→ What you have to do: Pictures do not belong in the copy; restate the records below word for word.

#####

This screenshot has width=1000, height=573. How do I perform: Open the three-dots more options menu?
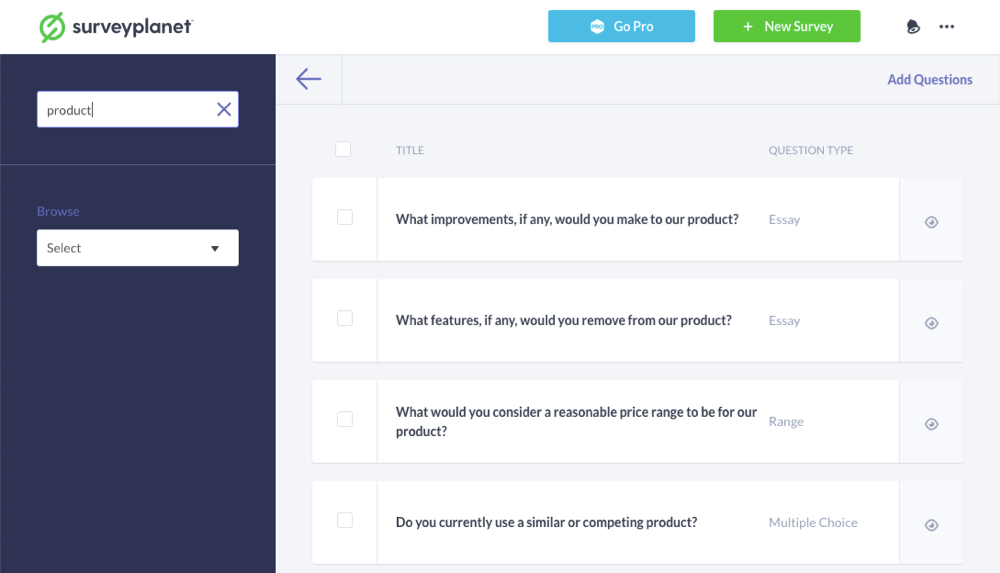[x=947, y=27]
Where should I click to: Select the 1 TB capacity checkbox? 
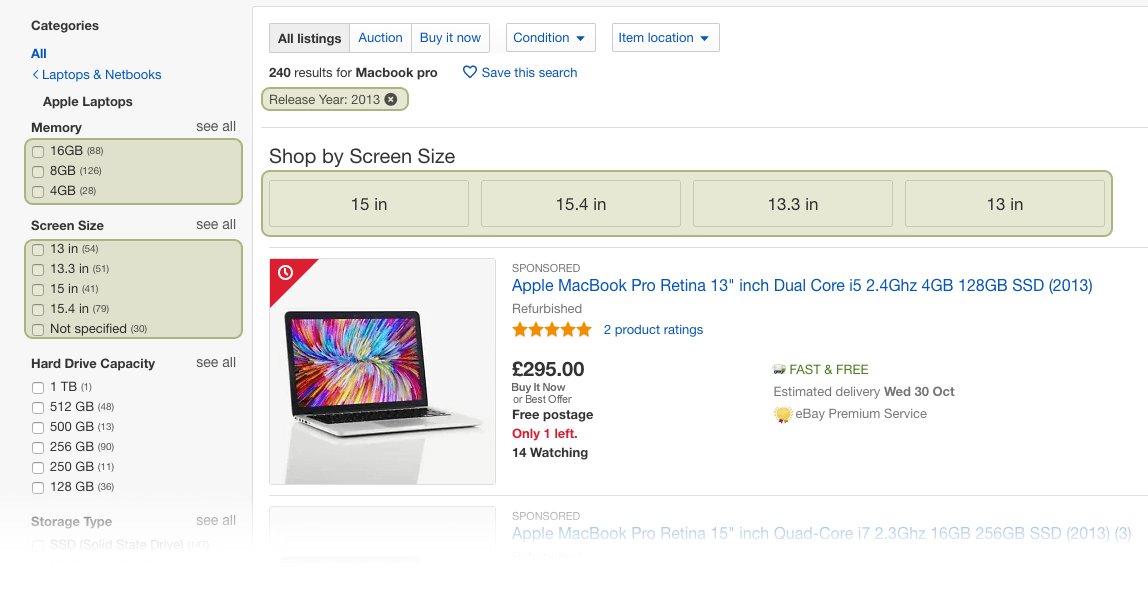click(x=38, y=388)
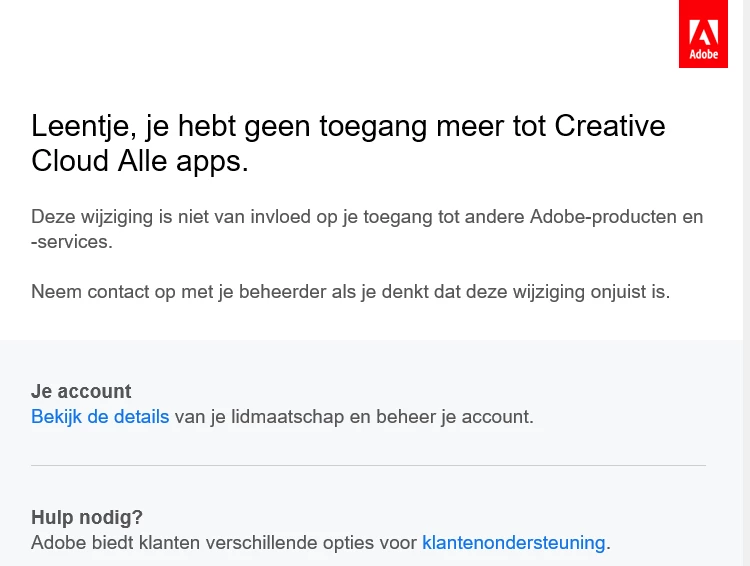Open the Bekijk de details link
Image resolution: width=750 pixels, height=566 pixels.
(100, 417)
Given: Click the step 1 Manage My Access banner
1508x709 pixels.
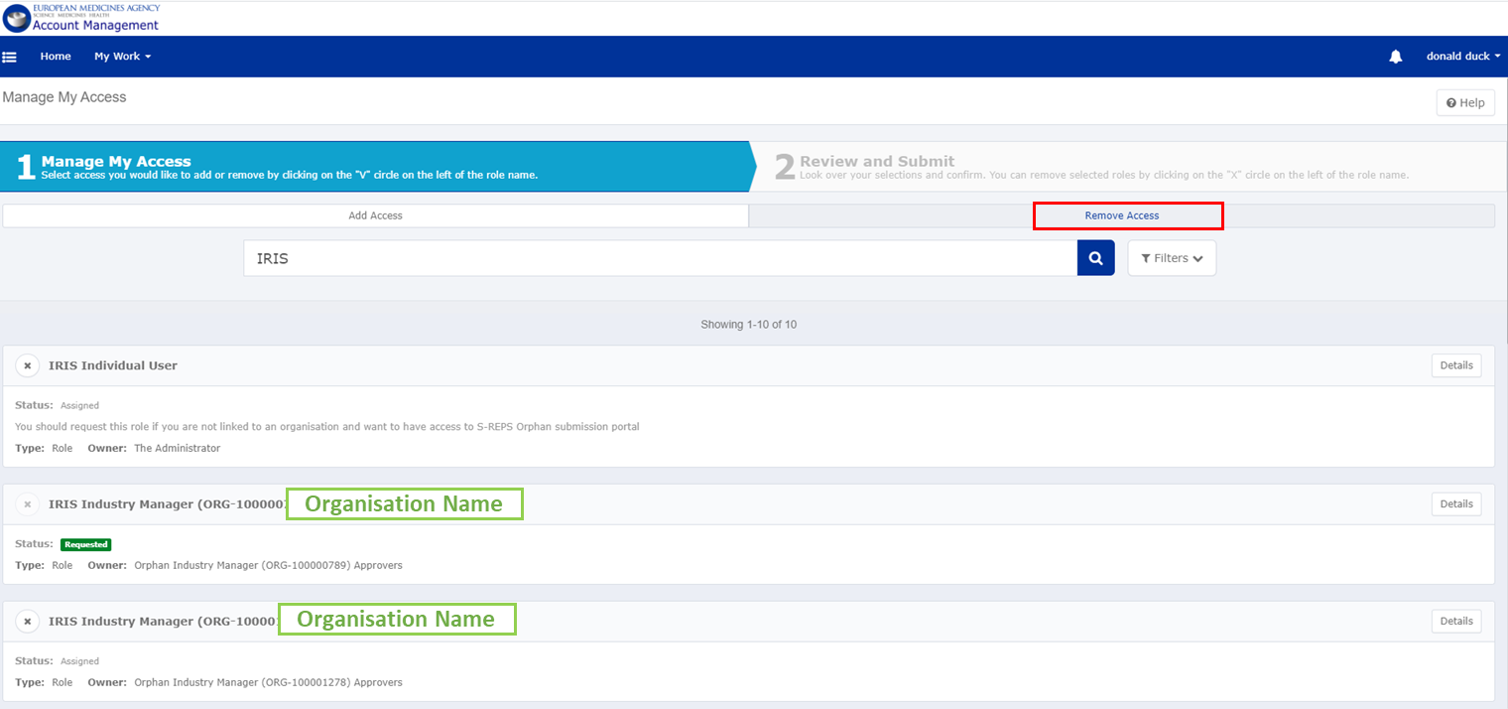Looking at the screenshot, I should coord(300,166).
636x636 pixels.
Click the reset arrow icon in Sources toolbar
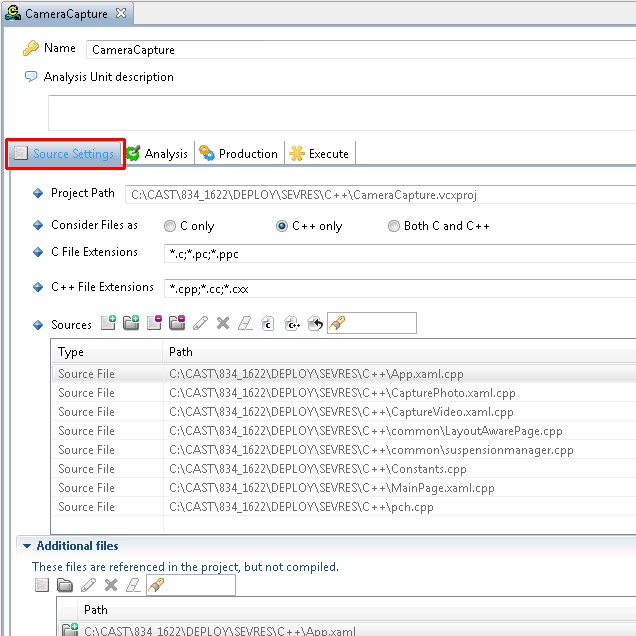point(315,323)
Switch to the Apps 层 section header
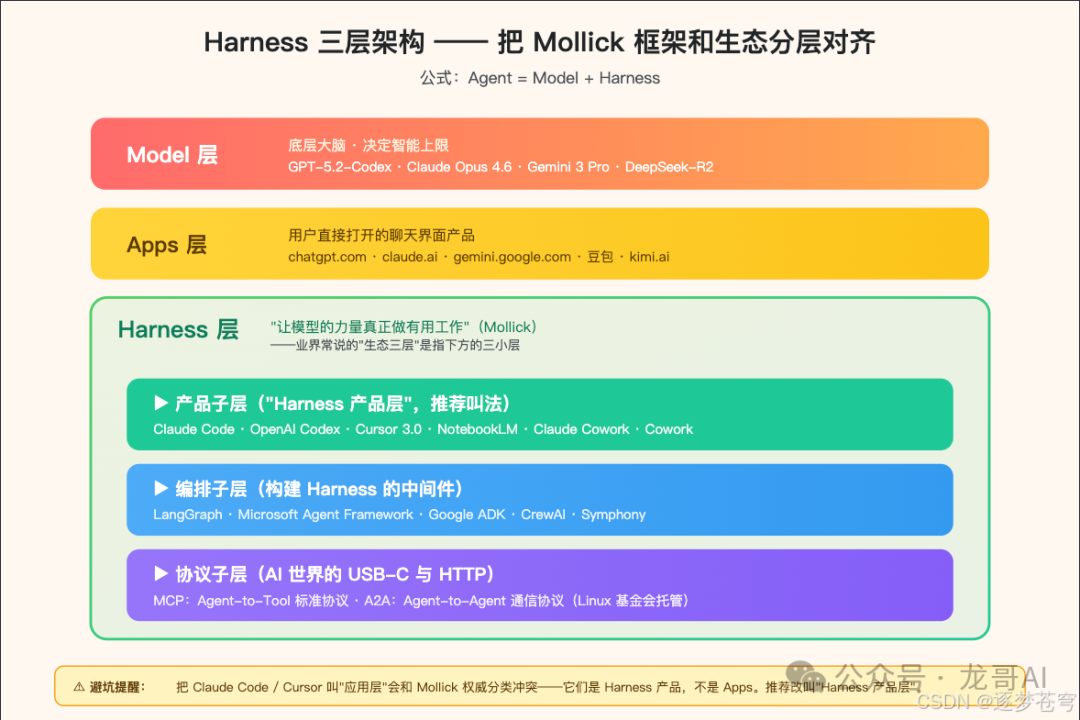 [166, 245]
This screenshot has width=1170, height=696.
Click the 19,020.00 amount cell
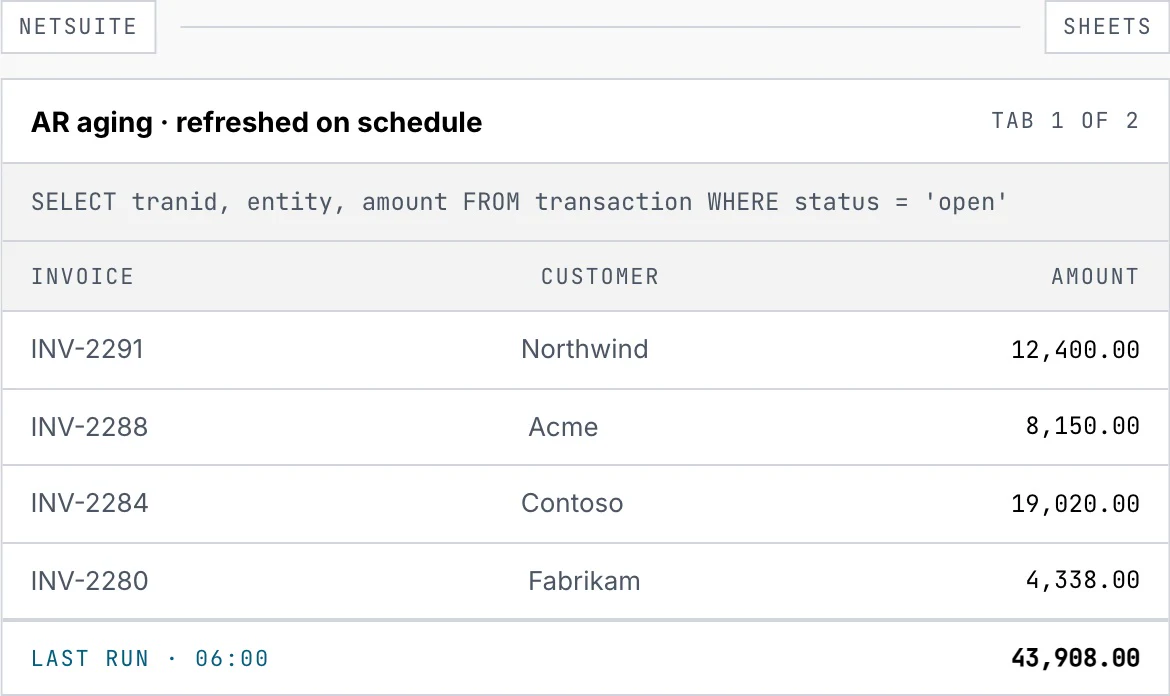pos(1075,504)
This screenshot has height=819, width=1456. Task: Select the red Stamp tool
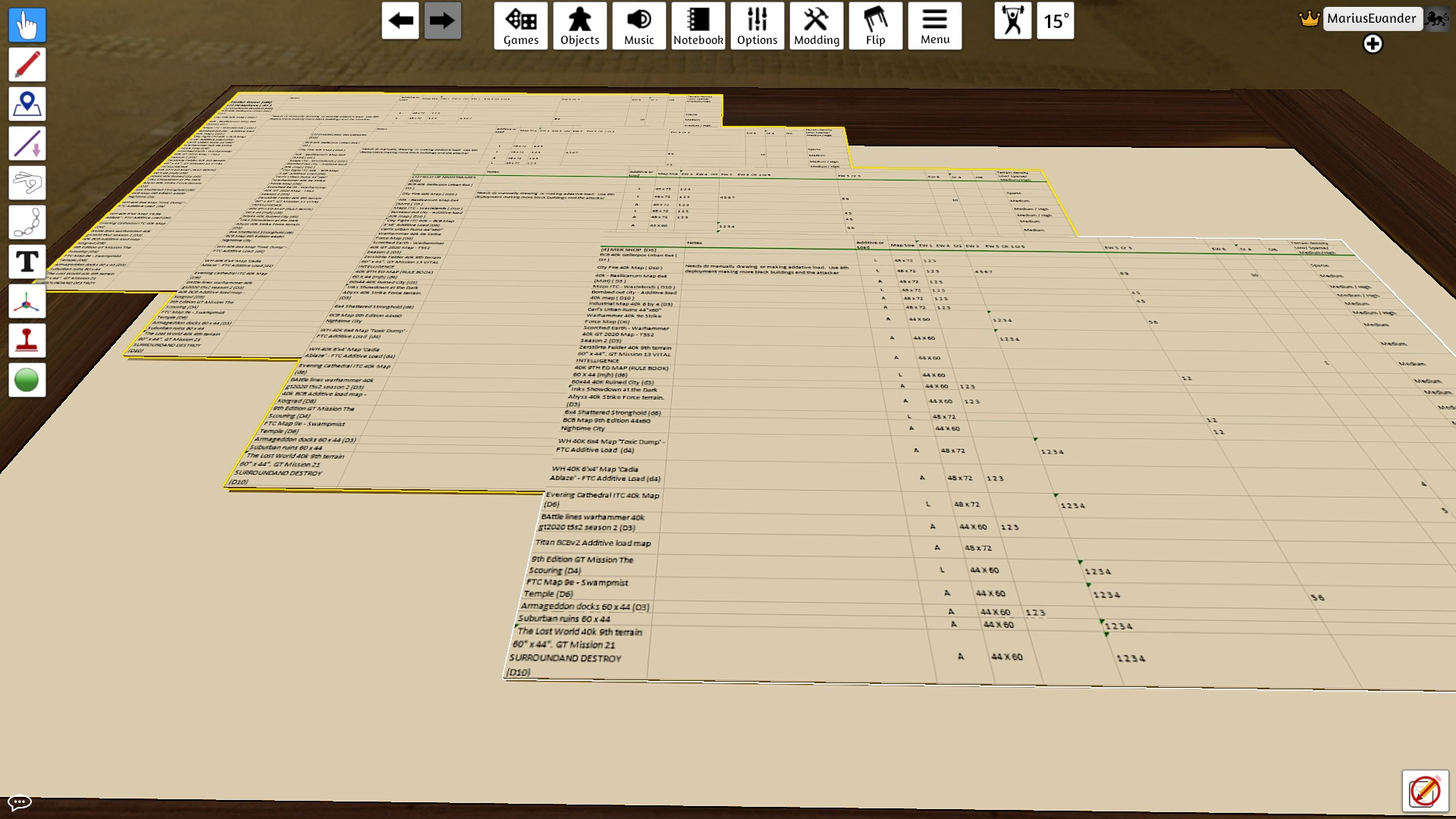tap(27, 340)
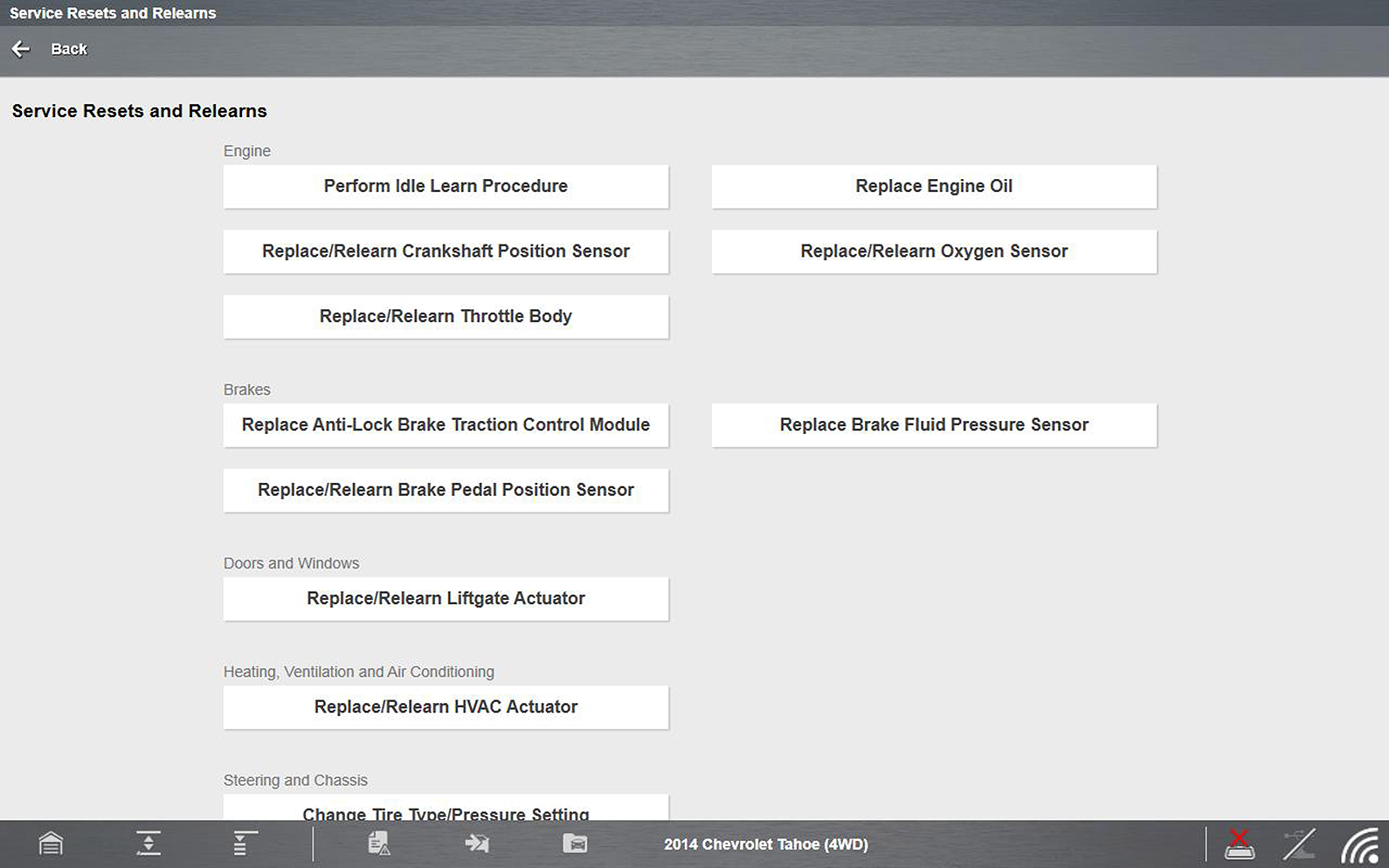Viewport: 1389px width, 868px height.
Task: Click the list with down arrow icon
Action: pos(245,844)
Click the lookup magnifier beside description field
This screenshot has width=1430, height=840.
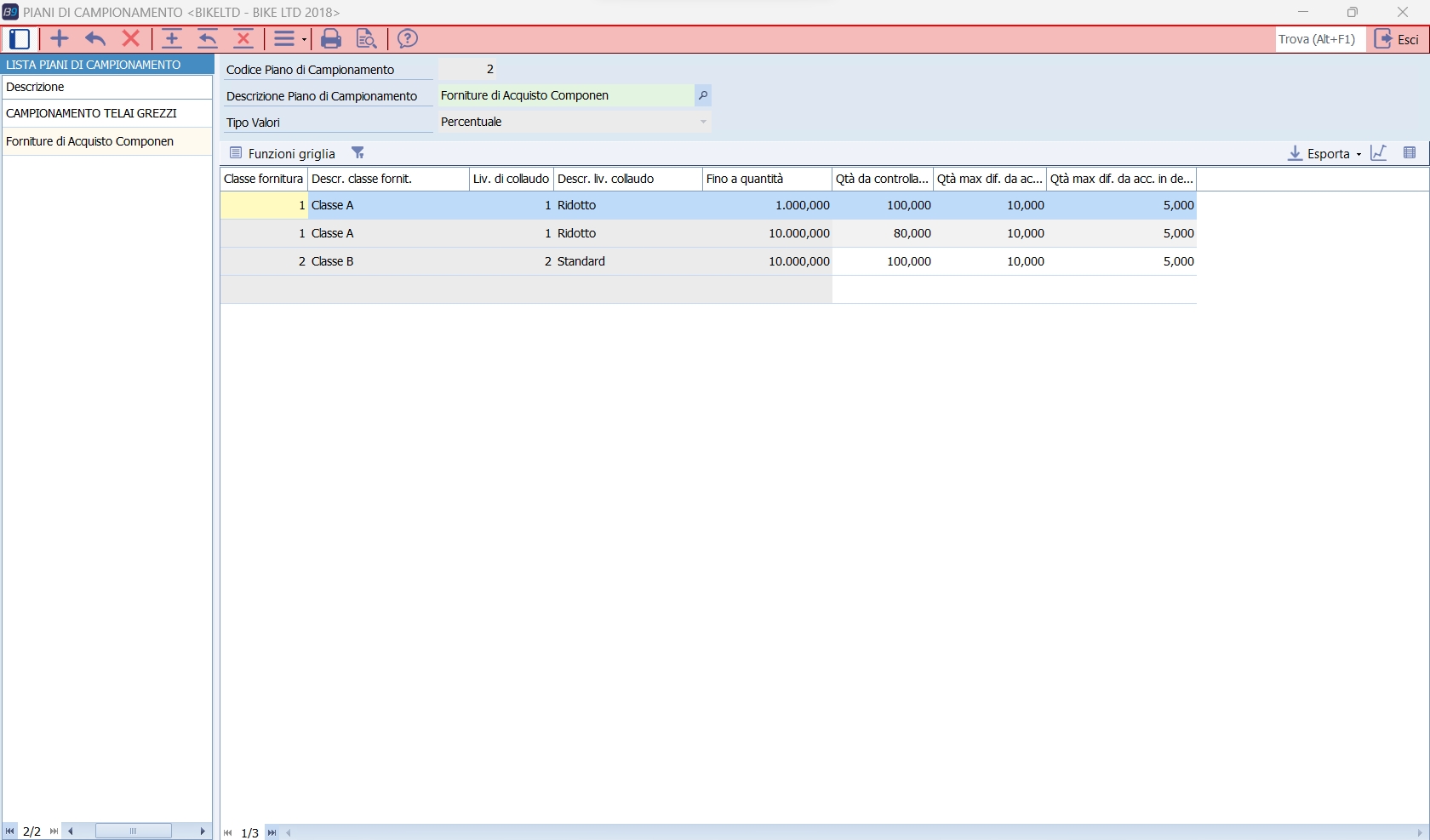[x=703, y=95]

#####

→ Solution to this problem:
This screenshot has width=1000, height=573. How do I perform: Open the three-dots more options menu?
[x=947, y=27]
Where should I click to: Select the 1 TB capacity checkbox? 
click(x=38, y=388)
Open the Bekijk de details link
Image resolution: width=750 pixels, height=566 pixels.
(100, 417)
Given: Click the step 1 Manage My Access banner
1508x709 pixels.
Looking at the screenshot, I should coord(300,166).
636x636 pixels.
Click the reset arrow icon in Sources toolbar
point(315,323)
Switch to the Apps 层 section header
 [166, 245]
This screenshot has width=1170, height=696.
Click the 19,020.00 amount cell
pos(1075,504)
This screenshot has height=819, width=1456. Task: Select the red Stamp tool
tap(27, 340)
Viewport: 1389px width, 868px height.
Task: Click the list with down arrow icon
Action: pos(245,844)
Click the lookup magnifier beside description field
This screenshot has width=1430, height=840.
[x=703, y=95]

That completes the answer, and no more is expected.